We have heard quite impressive numbers of people enrolled in MOOCs mostly from the big three in the U.S., namely Coursera, EDx and udacity, so an estimated impact on 100,000 to 150,000 students per year in India doesn’t sound exaggerated taken India’s young population into account.
The first Indian MOOC is a cooperation of academia and industry, seven IITs who are working together to design the course.
Of course, they’re are still at the planning stage and we don’t know how well the MOOCs are going to be the designed neither how they will be received from the student side, but the people involved seem to have taken a closer look at their U.S. counterparts and what’s going well and what not in those programs.
So the big promise is naturally that now both students from rural and metropolitan areas will have equal access to high quality education. The Indian MOOCs will also offer certificates through proctored exams for a “minimal fee” right from the start. Something that took the U.S. some months to figure, but seems the way to go.

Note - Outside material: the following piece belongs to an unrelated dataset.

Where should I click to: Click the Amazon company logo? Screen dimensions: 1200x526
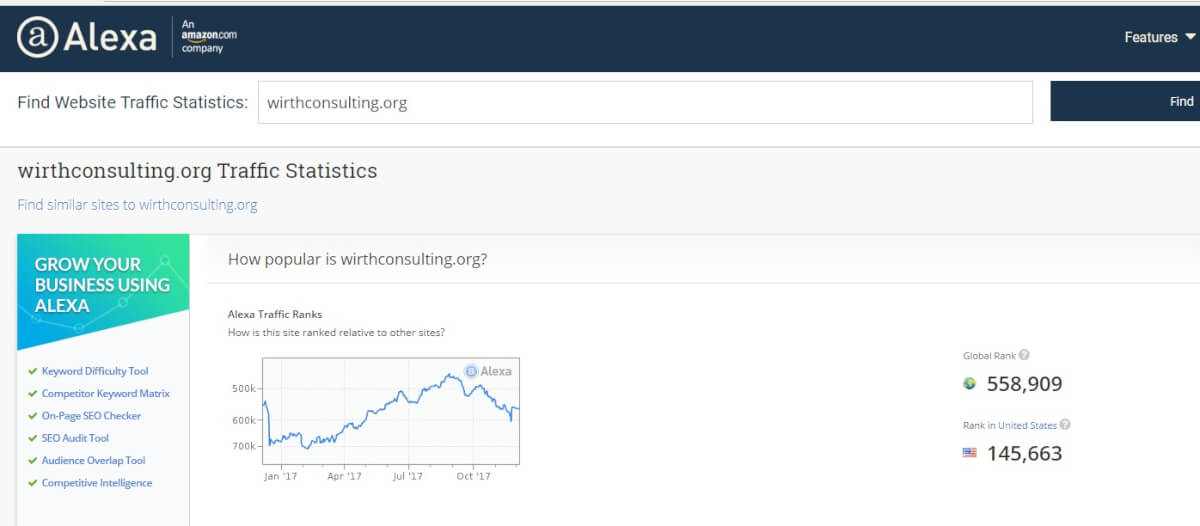[209, 36]
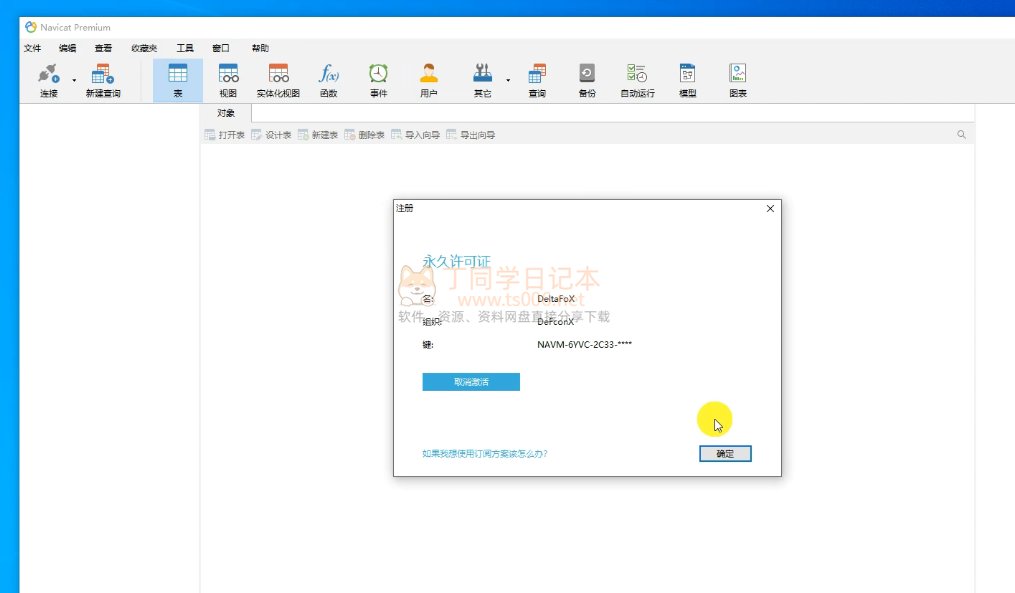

One point I find interesting about the Indian MOOC initiative is that they try to win mentors on a voluntary basis. Certainly, an estimated 500 mentors in addition to the professors sounds dwarfish compared with the 100,000-150,000 students. It could, however, be an interesting starting point in the ongoing discussion around high dropout rates for online only MOOCs in addition to initiatives like peer learning and student groups that we’ve seen so far.
Another interesting point is the focus of bridging the gap between quality education and the skills the job market demand from students.
The MOOC initiative is a stringent advancement of India’s existing National Programme of Technology Enhanced Learning (NPTEL), particularly with regard to the planned certificates.
As a side note: Indian edtech startup WizIQ, one of the online education platforms that we covered from early on here on EDUKWEST, also moves towards becoming an online course provider similar to US-based Udemy.
The site offers a growing selection of self paced online courses and WizIQ partnered with IIT Delhi to introduce an online program with certification. This Monday Jason R. Levine and some of his fellow ESL instructor colleagues launched a MOOC for English language teachers with currently over 2000 enrolled participants.